Design and Implementation of Cross Bar NoC Architecture
Anita N Pachange, Dr. S S Kerur
Department of Electronics and Communication Engineering, SDM College of engineering and technology, Dharwad, Karnataka, India

ABSTRACT

The aim of this paper is to give briefing of the concept of network-on-chip (NoC). NoC is an approach to design the communication subsystem between IP cores in a System on Chip (SoC). NoCs can span synchronous and asynchronous clock domains or use unclocked asynchronous logic. This NoC brings an effective improvement over conventional busses and cross bar switches. The power requirement of the SoC is high where as it can be reduced by the NoC architecture. NoC is an developing paper in the field of VLSI. Since the use of emerging NoC architecture in VLSI it reduces the size of the architecture due to the reduced amount of buses and transmission lines. In a NoC system, modules such as processor cores, memories and specialized IP blocks exchange data using a network as a "public transportation" sub-system for the information traffic. The wires in the links of the NoC are shared by many signals

Keywords : Network-on-Chip (NoC), synchronous and asynchronous clock, processor cores, memories and specialized IP blocks.

I. INTRODUCTION

To meet the growing computation-intensive applications and the needs of low-power, high-performance systems, the number of computing resources in single-chip has enormously increased, because current VLSI technology can support such an extensive integration of transistors. By adding many computing resources such as CPU, DSP, specific IPs, etc to build a system in System-on-Chip, its interconnection between each other becomes another challenging issue. The number of processor, memory and accelerator cores on systems on chip is rapidly increasing to support evolving standards and new applications. Computation and communication complexity is skyrocketing, and scalability-centric design paradigms are critically needed. NoCs have emerged as the best alternative to provide high performance in communication for futures SoCs with dozens of cores integrated on single silicon die. NoC is efficient communication architecture for SoC. It allows the integration of a huge number of computational blocks in only one integrated circuit. NoC allows the reuse of blocks, which provide a high degree of parallelism and it may present high improvement in performance. The increasing need of NoC has been driven by the demand for high bandwidth in communication. According to Moore’s law, transistor integration doubles in approximately eighteen months, but as the delay of the global wires has increased; physical connection in an IC (Integrated Circuit) is the performance bottleneck. NoC can provide short interconnections, which can reduce the wire delays.

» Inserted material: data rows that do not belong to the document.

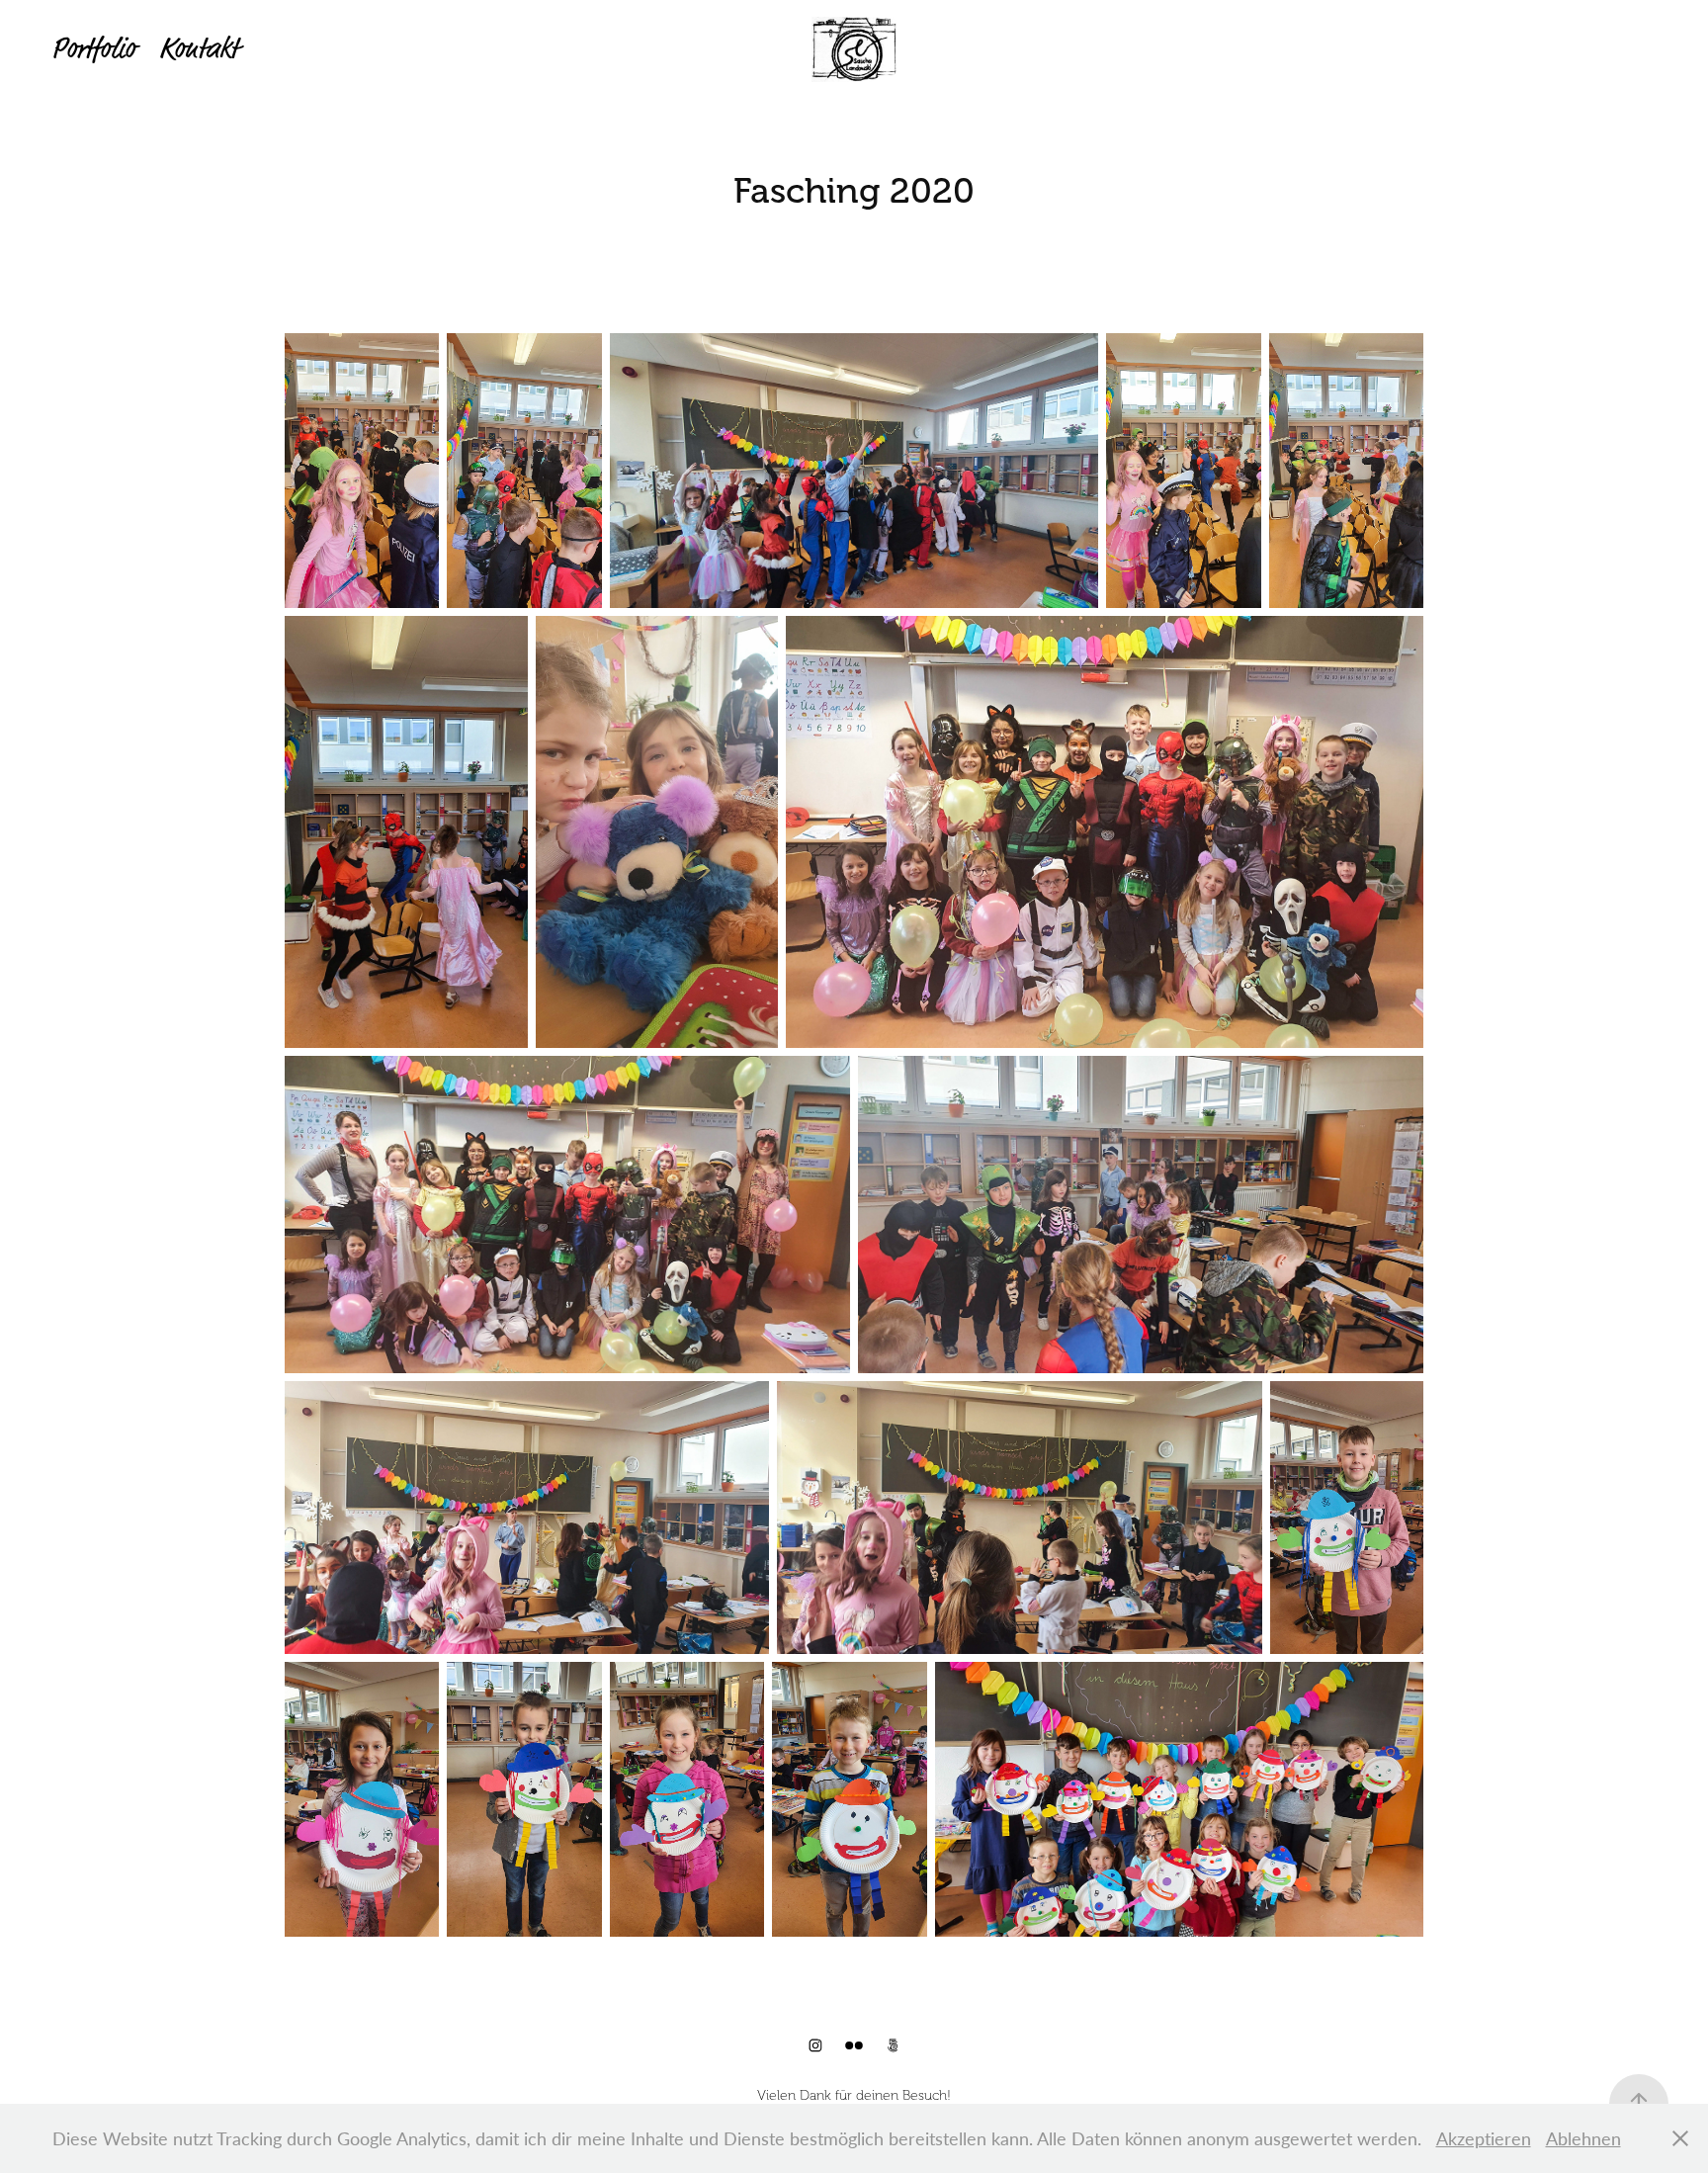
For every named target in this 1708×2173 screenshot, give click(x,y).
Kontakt (198, 49)
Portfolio (93, 49)
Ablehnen (1583, 2138)
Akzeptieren (1483, 2138)
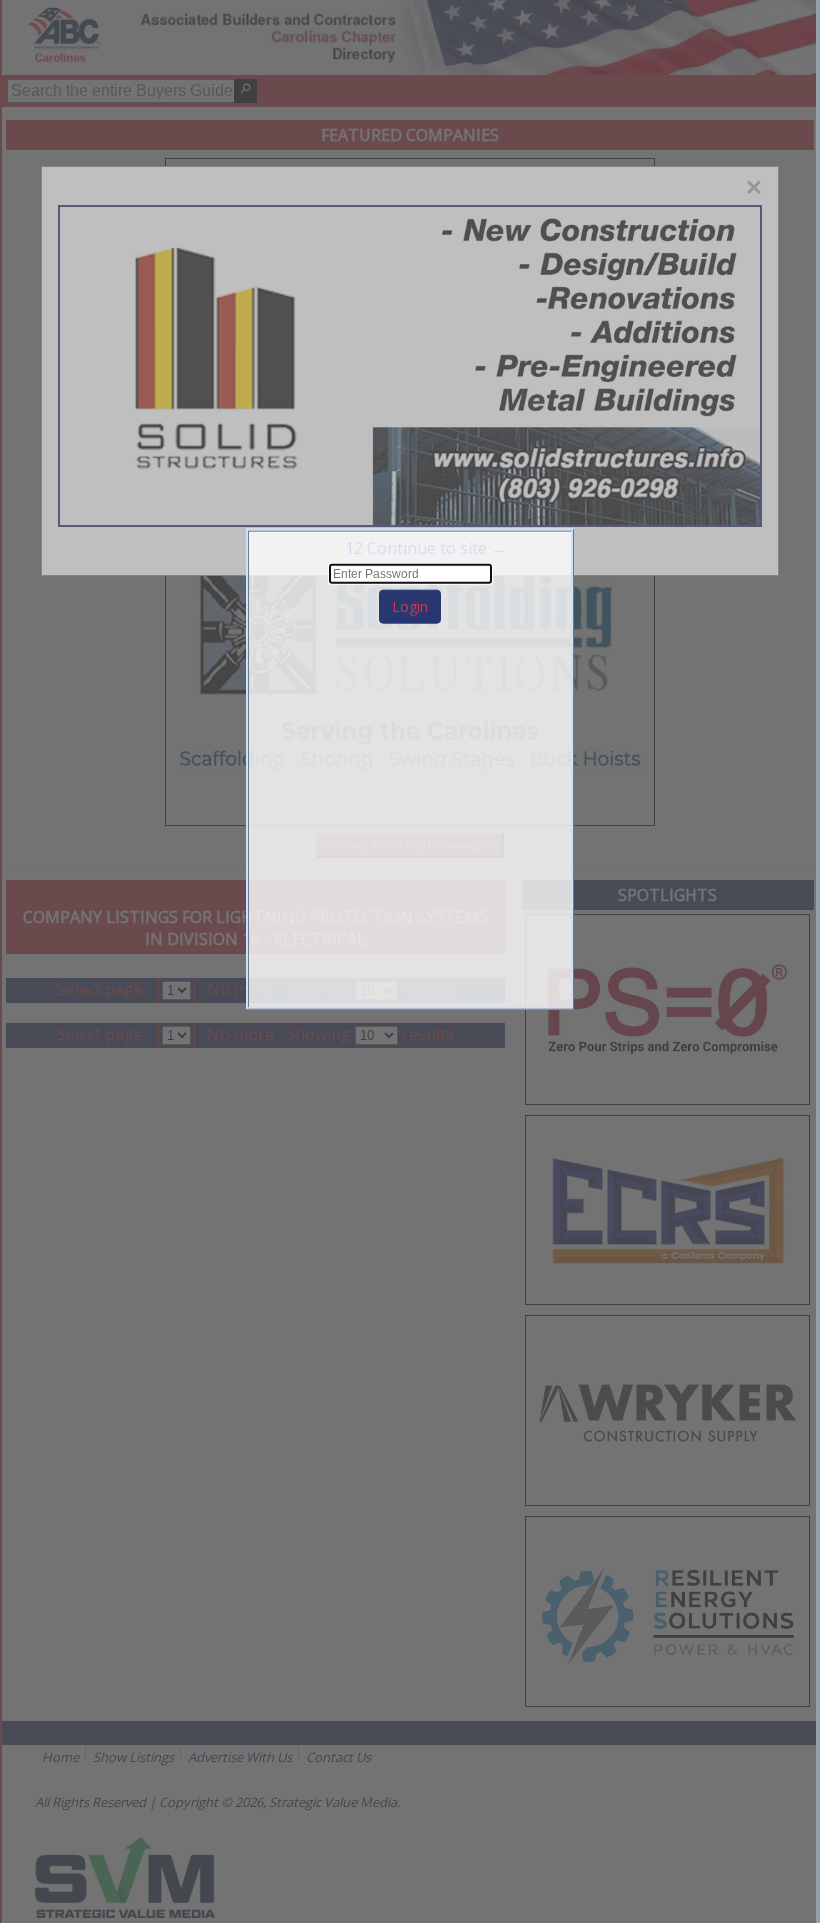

The traditional methods (end-to-end, bus-based and others) are not a good solution to integrate many IP cores in SoCs, because they do not scale well as more components are added to the system. Ad hoc solutions that use multiple buses, crossbar and dedicated wiring can achieve near optimal performance for a specific application but they are hard to reuse and have a high development and verification cost. The use of NoC to replace the traditional methods of interconnection has advantages for performance and modularity. With the use of a NoC, it was observed that electrical properties can be optimized, power consumption can be decreased by 10 times and speed increased by 3 times when compared to bus-based interconnections.

NoCs are in charge of interfacing IP cores to the communication infrastructure and the overall system.
They represent critical points in the design of an off-chip routing and switching NoC. In fact, the routing in NoC can cause errors that, directly affecting the correct transmission of data and control information, could be extremely hard to detect and recover the original data which can degrades the latency, therefore appropriate routing algorithms are used to transmit and receive the data without any losses with accurate routing. Which can increases the latency, throughput and reliability of the cross-bar NoC architecture.

II. METHODS AND MATERIAL

1. Crossbar NOC Architecture

The crossbar (also called bus matrix) solution is known as one of the most effective communication architectures for modern high-performance embedded systems. To make it even more effective, several topology synthesis methods have been proposed. They mostly generate a crossbar network in a cascaded fashion under the assumption that each crossbar switch is fully-connected (i.e. each input has a connection to every output). This assumption often limits optimizing the area efficiency and/or performance of the network, due to the unnecessary connections inside the crossbar switches. Some existing methods marginally improve their synthesis results by eliminating the unnecessary connections after the synthesis step. Such post-processing approaches make sense, since considering partially-connected crossbar switches earlier in the synthesis flow can greatly increase the optimal topology search space, thereby increasing the runtime. However, the result from these post-processing techniques is typically far inferior to that from the exhaustive search. In this work, we tackle such limitations of previous methods by introducing a heuristic method based on iterative switch merging.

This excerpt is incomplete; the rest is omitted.